## A.12 Answer: TW 12 tutorial

1. Both students are incorrect as they used $$s$$ rather than $$\text{s.e.}(\bar{x})$$.
• Student A: This is an approximate 68% CI for the values of individual concrete samples, not for the mean, assuming the individual first-crack strengths have an approximate normal distribution.
• Student B: This is an approximate 95% CI for the values of individual concrete samples, not for the mean, assuming the individual first-crack strengths are approximately normally distributed.
2. We need to use the standard error because the question asks about a sample mean... and standard errors tells us how much the sample means are likely to vary. $$12.4\pm(2\times 2.8\div\sqrt{6})$$, or $$12.4\pm 2.286$$ MPa, or from $$10.11$$ to $$14.69$$ MPa.

• Research question: Use mean distance. So more directly:

For casual golfers, is the mean distance travelled by a golf ball the same when hit by a wooden or metal club?

• Summaries: There is no mention of the distance travelled by the ball. It really doesn't make sense to say 'the iron golf club' is 'moderately higher than the wooden golf club'. That sounds like the height of the clubs are different!
• Results (1): Spelling/grammar errors ('verse'; 'differes'). Is two decimal places suitable? Certainly no more. The CI is for the difference between the means of hitting distances.
• Results (2): The results just say there is a difference between metal and wooden clubs (of course!); there is no mention of hitting distance.

• Null hypothesis: The mean heart rates.
• Results: A $$\chi^2$$ test is inappropriate for comparing means.

• Research question: Spelling error ('lily pily'); mean size. It sounds odd, too, to ask if they 'become' longer. We are just comparing the mean length of leaves of eastern and western sides.

• Null hypothesis: Spelling again; and the hypothesis should be explicitly comparing the means: "For weeping lilly pilly trees at USC, it the mean leaf length the same for leaves on the western and eastern sides of the tree?"

• Results: Cannot find the mean of a qualitative variable ('Side of tree'); the table should give the mean, standard deviation and standard error for leaves taken from the west side (one row) and the east side (second row), plus information about the difference.

• Methods: There are only five units of analysis. Leaves taken from the same tree are likely to share a lot in common: genetics; sunlight, watering regime, soil condition, etc. The students should have used 50 trees.

Alternatively, I suppose they could have used one tree (so the RQ was about what happens on one tree only), and compared 50 leaves on either side. While this is kinda OK, I do not recommend it.

• Research question: Cumbersome wording...; mean estimates.
• Null hypothesis: Spelling/grammar errors; mean again; where does 'increased level of perception' come from? We are just comparing estimation distances; perception is much more than just that.
• Results: This doesn't answer the question. This is comparing the estimates from both groups---and yes, there may be a difference. But the RQ was about which group could estimate closer (on average) to the actual true width of the path. We still don't know: The RQ was not answered.
• Discussion: You don't prove anything like this... Again, what was tested doesn't help answer the RQ.
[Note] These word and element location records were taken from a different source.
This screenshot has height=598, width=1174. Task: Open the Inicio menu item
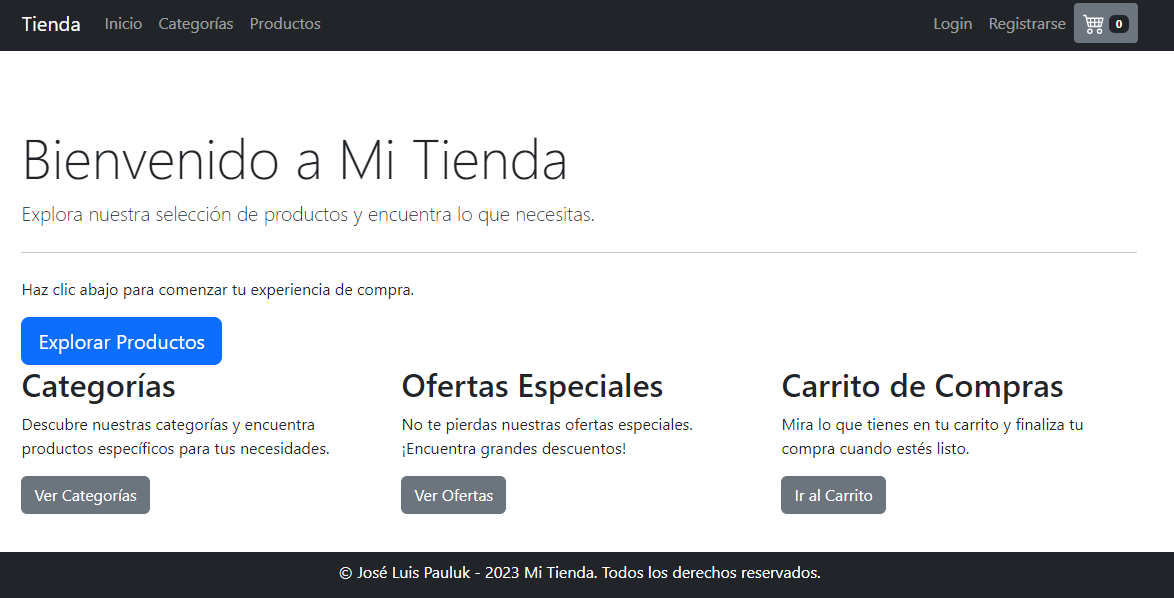(123, 24)
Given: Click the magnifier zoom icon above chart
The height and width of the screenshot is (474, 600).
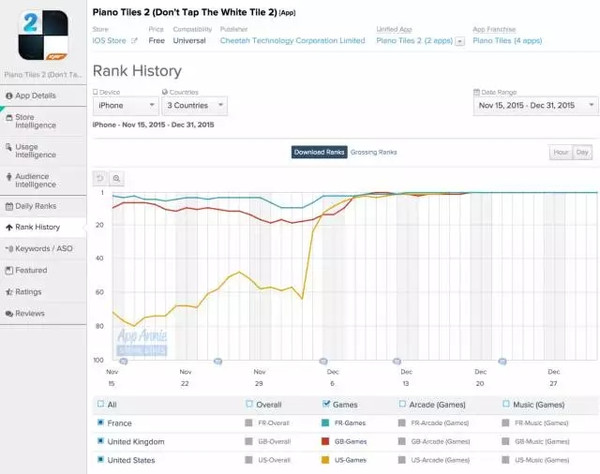Looking at the screenshot, I should pyautogui.click(x=117, y=178).
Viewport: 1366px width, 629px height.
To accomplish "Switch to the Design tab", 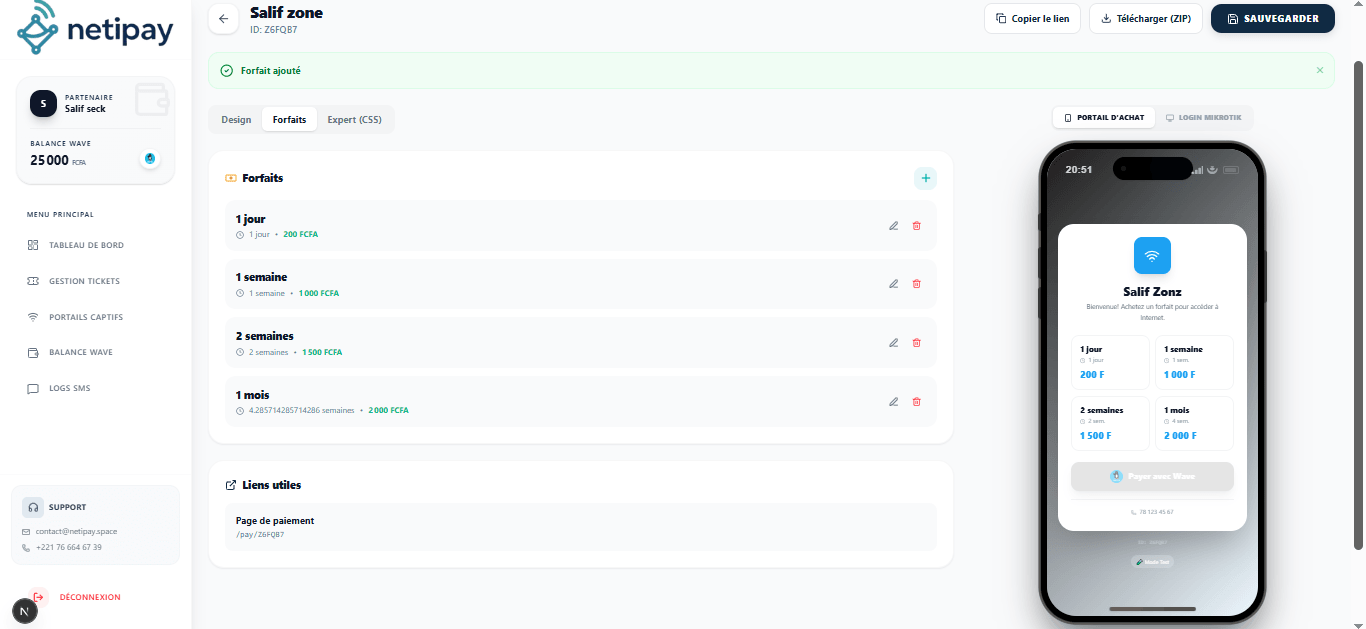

$$t$$-test: Age as it is the only quantitative variable. The rest would use a chi-square test. Between the 'alive' and 'dead' groups, there is evidence that the proportion with diabetes is different and whether or not a (prosthetic) limb was fitted.
1. P: school age children with ambulatory cerebral palsy; O: In this case, the hand-writing legibility; C: Between scores made when using standard and specialty furniture; I: The furniture configurations imposed. 2. True experiment, as treatments were imposed (experiment), and the researchers allocated children to the groups (true experiment). 3. Unit of observation: Each students. Unit of analysis: Each student, as the two measurements from each student are related to the same person. The students are compared. So this is a paired analysis. A paired-$$t$$ test. 4. Blinding not used, as students would know the desk configurations were different. No blinding, so double blinding is not used. However: The assessors are blinded to the intervention, as assessor unaware of furniture configuration, so assessor does not influence outcomes (unintentionally). 5. Sample mean: $$30.7$$; $$s=3.3$$. 6. Standard errors $$\text{s.e.}(\bar{x})=3.3\div\sqrt{30} = 0.60249$$; the approximate CI is $$30.7\pm(2\times0.60249)$$, or $$30.7\pm 1.2$$; from $$29.5$$ to $$31.9$$. 7. The sample provides no evidence (paired $$t$$: $$-0.30$$; $$\text{df}=29$$; two-tailed $$P=0.77$$) of a population mean difference between the handwriting legibility when performed using standard ($$30.7$$; standard deviation: $$3.3$$) and speciality furniture configurations ($$30.6$$; $$3.3$$; 95% CI for the difference from $$-0.8$$ to $$0.6$$). 8. No.